La exportación española de frutas y hortalizas frescas a países no europeos cayó un 22,5% en volumen y un 24% en valor en el primer cuatrimestre de 2021

Los países no europeos representan sólo el 3% del total de frutas y hortalizas exportadas por España en el primer cuatrimestre de 2021. / ARCHIVO

Valencia Fruits. Redacción.

La exportación española de frutas y hortalizas frescas a países no europeos cayó un 22,5% en volumen y un 24% en valor en el primer cuatrimestre de 2021 al compararlos con el mismo periodo de 2020. Esto totaliza 144.781 toneladas y 156,6 millones de euros, según los últimos datos actualizados por el Departamento de Aduanas e Impuestos Especiales, lo que pone en evidencia la dificultad para la consolidación de nuevos mercados.

Los países no europeos representan sólo el 3% del total de frutas y hortalizas exportadas por España en el primer cuatrimestre de 2021, que se situó en 4,8 millones de toneladas y el 2,5% del valor total que ascendió a 6.135 millones de euros.

Retroceso en las exportaciones

El retroceso de las exportaciones de los envíos extra-europeos hasta abril de este año se ha debido, en gran medida, al retroceso de países que en otros momentos han experimentado resultados positivos, como es el caso de Brasil.
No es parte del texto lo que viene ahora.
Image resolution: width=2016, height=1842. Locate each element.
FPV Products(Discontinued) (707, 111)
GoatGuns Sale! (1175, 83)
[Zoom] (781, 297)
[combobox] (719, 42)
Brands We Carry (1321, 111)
Brasil es el primer mercado de destino del sector en el continente americano, donde España exportó 11.697 toneladas por un valor de 10 millones de euros, cifras que representan un 27% menos en volumen y un 29% menos en valor que el primer cuatrimestre de 2020.

La exportación a China, con volúmenes muy inferiores a los de Brasil, también bajó, con un 86% menos en volumen y 1.238 toneladas y un 89% menos en valor y 1,7 millones de euros.
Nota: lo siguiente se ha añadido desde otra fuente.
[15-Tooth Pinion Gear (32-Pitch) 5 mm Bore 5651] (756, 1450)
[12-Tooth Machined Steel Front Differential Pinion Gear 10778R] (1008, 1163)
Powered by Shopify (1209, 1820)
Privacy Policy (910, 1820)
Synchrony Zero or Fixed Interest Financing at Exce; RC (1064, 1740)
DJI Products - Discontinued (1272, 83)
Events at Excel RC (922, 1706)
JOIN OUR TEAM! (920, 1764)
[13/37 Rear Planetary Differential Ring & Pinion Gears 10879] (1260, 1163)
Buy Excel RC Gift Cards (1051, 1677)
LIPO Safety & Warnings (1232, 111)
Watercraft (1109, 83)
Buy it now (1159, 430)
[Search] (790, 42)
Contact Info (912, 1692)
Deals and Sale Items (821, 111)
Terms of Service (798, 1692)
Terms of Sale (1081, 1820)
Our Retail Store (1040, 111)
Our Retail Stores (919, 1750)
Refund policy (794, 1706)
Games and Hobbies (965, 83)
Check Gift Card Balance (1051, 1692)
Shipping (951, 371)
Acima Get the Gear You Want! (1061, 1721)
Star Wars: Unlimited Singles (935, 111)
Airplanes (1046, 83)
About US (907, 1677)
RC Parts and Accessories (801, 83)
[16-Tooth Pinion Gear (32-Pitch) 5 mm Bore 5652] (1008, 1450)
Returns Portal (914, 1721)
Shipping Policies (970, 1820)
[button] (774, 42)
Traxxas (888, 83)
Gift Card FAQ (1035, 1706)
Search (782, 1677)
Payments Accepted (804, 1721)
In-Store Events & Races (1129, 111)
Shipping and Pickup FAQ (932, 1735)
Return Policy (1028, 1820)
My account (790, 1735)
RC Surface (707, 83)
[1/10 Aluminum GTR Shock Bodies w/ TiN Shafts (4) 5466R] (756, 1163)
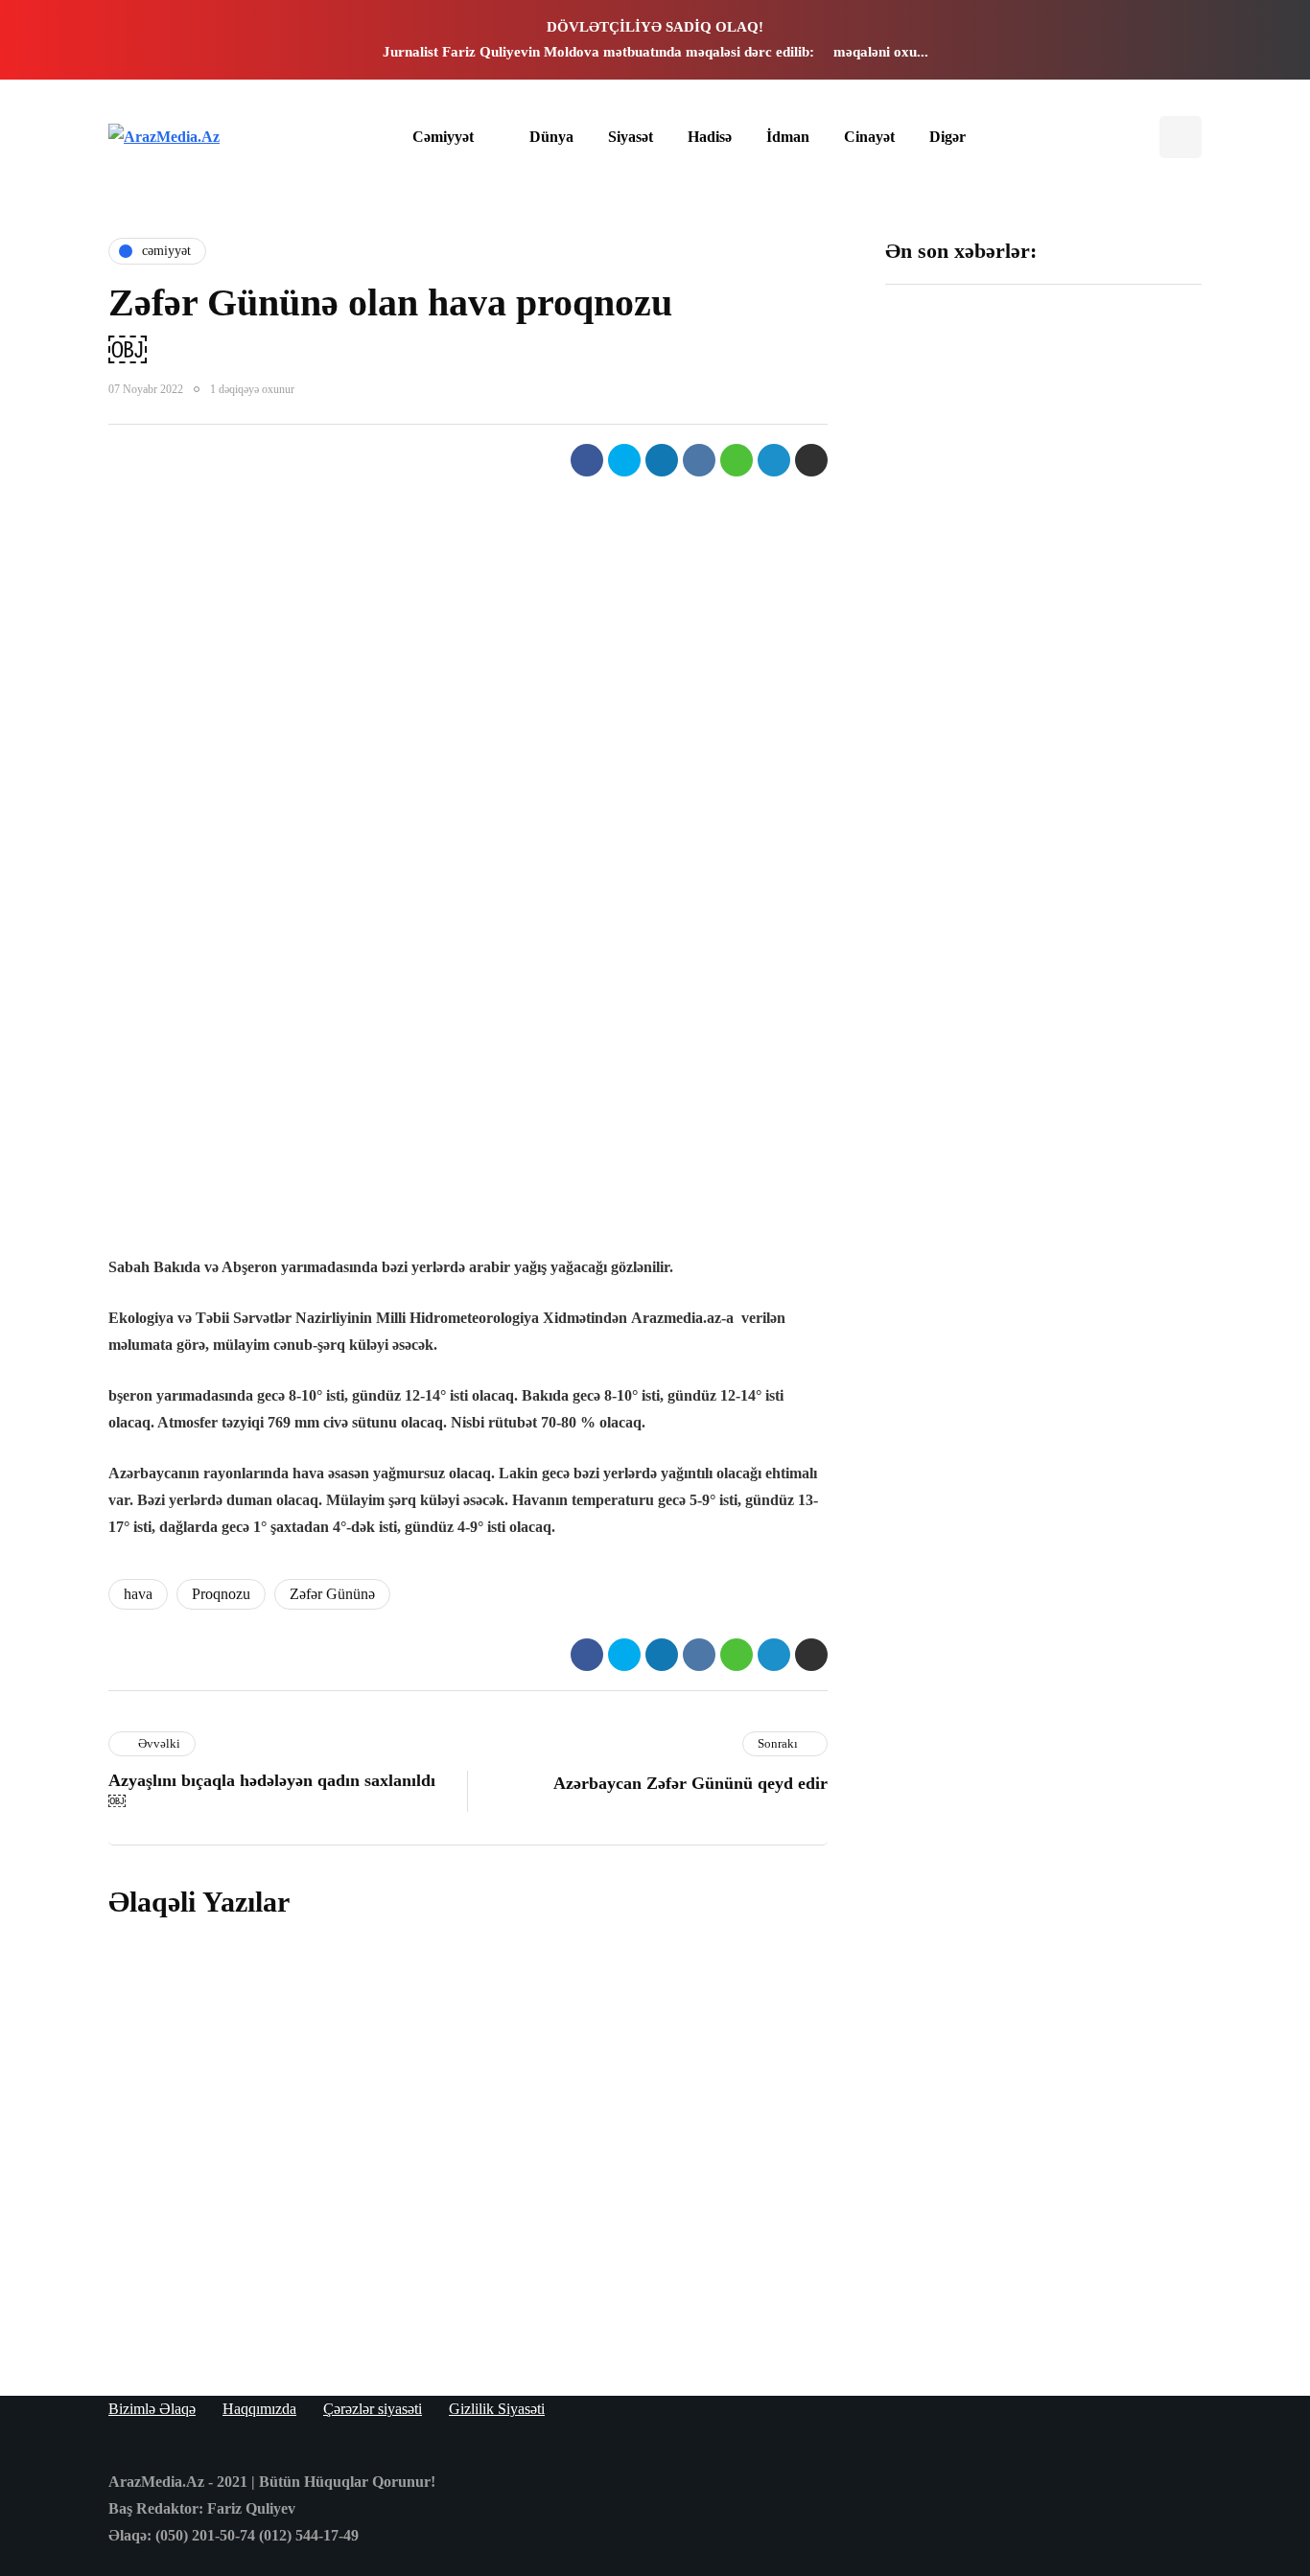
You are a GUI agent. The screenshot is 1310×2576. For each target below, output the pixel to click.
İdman (787, 136)
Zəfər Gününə (332, 1594)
El bajo nivel de exportaciones a países no europeos responde a múltiples y diversas causas, entre las que destacan las barreras fitosanitarias, además de aquellas otras relacionadas con aspectos logísticos, financieros y comerciales. Se debe también, según Fepex, a una escasa implicación de la Comisión Europea en la apertura real de nuevos mercados, por lo que se requiere un compromiso mayor por parte de las autoridades comunitarias en las negociaciones comerciales específicas.